Visit any tech conference (or probably any non-tech conference, too, for that matter), scan the walls, and you will always find someone charging their phone. The tell-tale white cables can be found in every public, and not so public, power outlet. If you are like me, you probably have at least one extra power cord in your backpack or bag. When I travel for business, I have three or four — iPad, phone, computer, plus an extra for ‘just in case’. When I travel for leisure it’s worse, as everyone in the family needs a power adapter.
So when people hear “wireless charging,” they assume they can do away with all that.
Sadly, that is not the case. Schiller put it well when he said that people do not need another device to plug in. And that’s just what wireless charging means today. You still need a power adapter. It still needs to be plugged into the wall, but at the other end is some device that you can place your phone on. The only savings is the millisecond it takes to actually plug your charger into the phone.
Wireless charging has been around for several years. The first phone that prominently featured it was the Palm Pre, which came out four years ago. It featured a charging station that magnetically docks with the phone. The fact that very few phones since then offered wireless charging speaks to two problems with the feature — one technological the other institutional.

Set exercise 1 –
Copy out the rows below, from the one containing "Given: Click the undo toolbar icon" through the one containing "Looking at the screenshot, I should click(x=263, y=25).", word for word.

Data extract –
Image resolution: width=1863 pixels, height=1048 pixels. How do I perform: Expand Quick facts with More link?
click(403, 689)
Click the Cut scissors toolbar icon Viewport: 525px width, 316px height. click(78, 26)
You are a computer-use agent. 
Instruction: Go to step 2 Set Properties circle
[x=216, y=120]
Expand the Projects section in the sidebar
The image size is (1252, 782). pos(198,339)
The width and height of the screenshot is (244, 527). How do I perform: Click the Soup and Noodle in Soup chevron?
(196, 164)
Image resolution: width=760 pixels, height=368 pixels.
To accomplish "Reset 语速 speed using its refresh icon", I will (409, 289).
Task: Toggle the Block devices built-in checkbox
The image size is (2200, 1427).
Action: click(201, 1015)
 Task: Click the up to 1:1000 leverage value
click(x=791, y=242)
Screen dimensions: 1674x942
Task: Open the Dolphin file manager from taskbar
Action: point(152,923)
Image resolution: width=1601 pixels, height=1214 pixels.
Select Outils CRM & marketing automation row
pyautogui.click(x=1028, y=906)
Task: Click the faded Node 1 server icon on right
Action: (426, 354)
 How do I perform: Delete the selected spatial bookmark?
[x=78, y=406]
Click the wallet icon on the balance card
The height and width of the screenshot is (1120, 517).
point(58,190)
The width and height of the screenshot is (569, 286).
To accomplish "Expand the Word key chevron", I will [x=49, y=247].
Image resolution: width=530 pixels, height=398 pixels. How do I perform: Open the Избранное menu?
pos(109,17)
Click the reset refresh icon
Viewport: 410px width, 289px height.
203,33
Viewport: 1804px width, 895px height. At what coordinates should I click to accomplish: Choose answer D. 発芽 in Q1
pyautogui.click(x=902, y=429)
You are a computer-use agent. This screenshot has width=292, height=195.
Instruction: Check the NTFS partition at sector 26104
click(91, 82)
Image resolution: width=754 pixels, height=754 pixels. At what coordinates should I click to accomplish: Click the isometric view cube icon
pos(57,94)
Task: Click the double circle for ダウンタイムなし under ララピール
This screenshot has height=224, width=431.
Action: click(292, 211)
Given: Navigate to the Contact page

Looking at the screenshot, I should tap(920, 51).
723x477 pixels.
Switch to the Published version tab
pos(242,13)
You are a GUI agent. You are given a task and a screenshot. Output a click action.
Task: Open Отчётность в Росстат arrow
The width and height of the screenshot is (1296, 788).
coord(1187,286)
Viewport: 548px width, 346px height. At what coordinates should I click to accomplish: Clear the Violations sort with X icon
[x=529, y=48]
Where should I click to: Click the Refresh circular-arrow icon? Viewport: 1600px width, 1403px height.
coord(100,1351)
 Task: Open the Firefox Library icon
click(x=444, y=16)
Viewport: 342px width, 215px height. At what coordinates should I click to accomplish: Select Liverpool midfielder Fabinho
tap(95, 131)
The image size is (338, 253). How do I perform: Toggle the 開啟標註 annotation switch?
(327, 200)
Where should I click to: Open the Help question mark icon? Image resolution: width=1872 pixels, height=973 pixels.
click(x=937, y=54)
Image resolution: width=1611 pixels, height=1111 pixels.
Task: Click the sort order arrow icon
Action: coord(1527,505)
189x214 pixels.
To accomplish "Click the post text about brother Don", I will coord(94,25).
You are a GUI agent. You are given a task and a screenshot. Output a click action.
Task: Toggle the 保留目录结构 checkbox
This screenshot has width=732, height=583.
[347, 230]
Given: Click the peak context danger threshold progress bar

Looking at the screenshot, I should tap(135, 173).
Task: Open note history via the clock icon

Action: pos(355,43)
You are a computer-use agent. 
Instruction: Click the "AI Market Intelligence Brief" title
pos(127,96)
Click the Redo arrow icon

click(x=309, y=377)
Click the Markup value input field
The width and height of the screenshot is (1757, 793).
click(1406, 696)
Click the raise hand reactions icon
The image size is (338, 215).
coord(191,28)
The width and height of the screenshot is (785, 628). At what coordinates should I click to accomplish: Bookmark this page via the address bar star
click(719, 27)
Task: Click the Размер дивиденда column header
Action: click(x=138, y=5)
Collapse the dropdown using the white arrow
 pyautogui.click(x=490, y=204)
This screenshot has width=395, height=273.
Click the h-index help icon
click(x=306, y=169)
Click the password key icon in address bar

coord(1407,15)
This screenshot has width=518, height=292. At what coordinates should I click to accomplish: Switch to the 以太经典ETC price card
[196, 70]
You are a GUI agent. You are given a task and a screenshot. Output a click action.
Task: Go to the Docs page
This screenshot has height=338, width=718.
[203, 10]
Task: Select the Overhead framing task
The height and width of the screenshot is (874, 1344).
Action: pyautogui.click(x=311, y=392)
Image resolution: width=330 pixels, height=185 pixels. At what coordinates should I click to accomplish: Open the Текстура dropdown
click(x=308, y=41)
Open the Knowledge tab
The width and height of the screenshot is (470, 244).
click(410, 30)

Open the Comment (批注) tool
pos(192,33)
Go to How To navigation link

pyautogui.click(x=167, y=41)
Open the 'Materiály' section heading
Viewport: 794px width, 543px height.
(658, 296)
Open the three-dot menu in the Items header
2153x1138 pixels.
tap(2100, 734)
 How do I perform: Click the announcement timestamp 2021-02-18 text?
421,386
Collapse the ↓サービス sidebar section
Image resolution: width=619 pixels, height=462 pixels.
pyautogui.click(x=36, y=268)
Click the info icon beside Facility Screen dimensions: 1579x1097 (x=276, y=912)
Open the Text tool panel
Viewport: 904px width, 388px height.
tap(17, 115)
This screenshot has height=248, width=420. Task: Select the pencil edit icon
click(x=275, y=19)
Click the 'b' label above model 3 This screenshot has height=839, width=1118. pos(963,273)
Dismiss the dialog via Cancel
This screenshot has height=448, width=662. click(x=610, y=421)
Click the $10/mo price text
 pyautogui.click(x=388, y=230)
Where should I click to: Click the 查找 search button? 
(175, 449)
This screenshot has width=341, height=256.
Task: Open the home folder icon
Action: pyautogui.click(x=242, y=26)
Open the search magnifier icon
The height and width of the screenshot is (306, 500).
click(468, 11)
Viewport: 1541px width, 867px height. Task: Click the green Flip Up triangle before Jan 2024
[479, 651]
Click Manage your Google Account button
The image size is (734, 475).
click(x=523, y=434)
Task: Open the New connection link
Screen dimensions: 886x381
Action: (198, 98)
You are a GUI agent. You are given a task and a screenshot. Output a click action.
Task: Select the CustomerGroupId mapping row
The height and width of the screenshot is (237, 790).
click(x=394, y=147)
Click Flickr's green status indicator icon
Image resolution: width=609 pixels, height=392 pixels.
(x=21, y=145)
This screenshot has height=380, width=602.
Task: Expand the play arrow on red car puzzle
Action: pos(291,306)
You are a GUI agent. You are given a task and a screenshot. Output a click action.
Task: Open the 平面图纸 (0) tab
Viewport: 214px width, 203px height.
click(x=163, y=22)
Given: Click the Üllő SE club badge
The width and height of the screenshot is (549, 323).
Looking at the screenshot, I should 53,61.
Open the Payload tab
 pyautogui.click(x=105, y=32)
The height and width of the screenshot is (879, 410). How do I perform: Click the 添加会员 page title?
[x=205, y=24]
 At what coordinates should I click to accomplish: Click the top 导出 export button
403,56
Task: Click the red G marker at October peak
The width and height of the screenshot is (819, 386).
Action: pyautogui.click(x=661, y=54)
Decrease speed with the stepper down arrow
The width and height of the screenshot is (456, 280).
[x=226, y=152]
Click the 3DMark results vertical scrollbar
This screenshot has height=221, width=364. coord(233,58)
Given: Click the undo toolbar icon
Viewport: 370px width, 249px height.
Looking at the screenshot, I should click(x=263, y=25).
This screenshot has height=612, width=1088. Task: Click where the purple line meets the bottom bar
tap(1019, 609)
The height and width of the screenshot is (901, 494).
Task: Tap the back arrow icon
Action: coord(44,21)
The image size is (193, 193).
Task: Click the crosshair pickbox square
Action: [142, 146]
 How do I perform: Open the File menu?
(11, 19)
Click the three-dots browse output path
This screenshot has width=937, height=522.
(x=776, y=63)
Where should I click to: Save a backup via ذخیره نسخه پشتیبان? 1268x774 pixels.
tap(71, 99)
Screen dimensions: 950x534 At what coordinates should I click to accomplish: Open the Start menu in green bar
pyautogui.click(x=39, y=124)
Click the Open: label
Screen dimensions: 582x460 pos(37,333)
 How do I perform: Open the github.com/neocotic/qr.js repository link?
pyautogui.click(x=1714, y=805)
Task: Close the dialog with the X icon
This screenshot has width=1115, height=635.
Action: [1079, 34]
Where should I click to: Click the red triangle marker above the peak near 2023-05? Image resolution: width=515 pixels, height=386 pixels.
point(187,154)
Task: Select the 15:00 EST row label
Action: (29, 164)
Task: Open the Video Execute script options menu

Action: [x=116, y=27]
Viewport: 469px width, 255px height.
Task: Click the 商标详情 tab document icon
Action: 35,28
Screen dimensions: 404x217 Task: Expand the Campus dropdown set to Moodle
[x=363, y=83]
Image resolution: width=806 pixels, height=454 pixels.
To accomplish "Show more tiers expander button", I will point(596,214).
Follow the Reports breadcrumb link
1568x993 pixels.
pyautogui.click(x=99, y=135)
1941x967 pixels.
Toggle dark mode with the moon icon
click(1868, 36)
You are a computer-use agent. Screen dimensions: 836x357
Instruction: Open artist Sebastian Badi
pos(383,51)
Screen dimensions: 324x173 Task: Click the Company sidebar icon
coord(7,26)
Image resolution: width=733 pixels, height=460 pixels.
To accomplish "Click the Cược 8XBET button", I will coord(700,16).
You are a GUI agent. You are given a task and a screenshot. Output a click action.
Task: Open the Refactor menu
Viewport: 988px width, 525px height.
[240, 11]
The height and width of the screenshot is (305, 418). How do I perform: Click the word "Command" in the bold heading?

Set exercise 2 –
Write the next part of the piece on wireless phone charging, picking up right after its final sentence.

Written reply 1 –
Given: Click the undo toolbar icon
Viewport: 370px width, 249px height.
Looking at the screenshot, I should click(x=263, y=25).

Written reply 2 –
The technology problem is that power is not magic, it is electricity. To channel the current from a charging station to a phone requires added components in the phone. The power point disappears from the exterior of the phone, but it still exists on the inside. And getting electricity from the charger into the phone is still something of an exact process — the hidden components have to line up. The charging station that came with the Palm Pre had magnets that aligned with magnets in the phone to make sure the power source and the power drain in the phone lined up precisely. I imagine the solution on the Nokia Lumia 920 is similar. Other solutions, such as accessories from Powermat, require that the device lines up in a specific spot on the charging station, and on some Powermat products this requires a little bit of work.
This is the unspoken secret of wireless charging. You cannot just put a device on the charger. the phone has to sit in a specific spot. The technology is improving, and newer Powermat models have a bit more freedom of positioning. But there is a trade-off involved. Phones need metallic charging elements to receive wireless power. The more of these you put in a phone, the less precise positioning needed. However, little pieces of metal are not free, they can make a meaningful difference in the price of a phone. They also take up space, which could otherwise go to useful things like a bigger battery. They can require design changes to the phone’s radio to make sure those pieces of metal do not interfere with the phone’s antennas and risk disrupting WiFi or the cellular radio.
This problem is mostly solvable. “Mostly” in the sense that wireless power designers can probably get the technology to work “well enough” with a smaller sacrifice for the phone’s other elements. This then leads to the bigger issue facing wireless charging.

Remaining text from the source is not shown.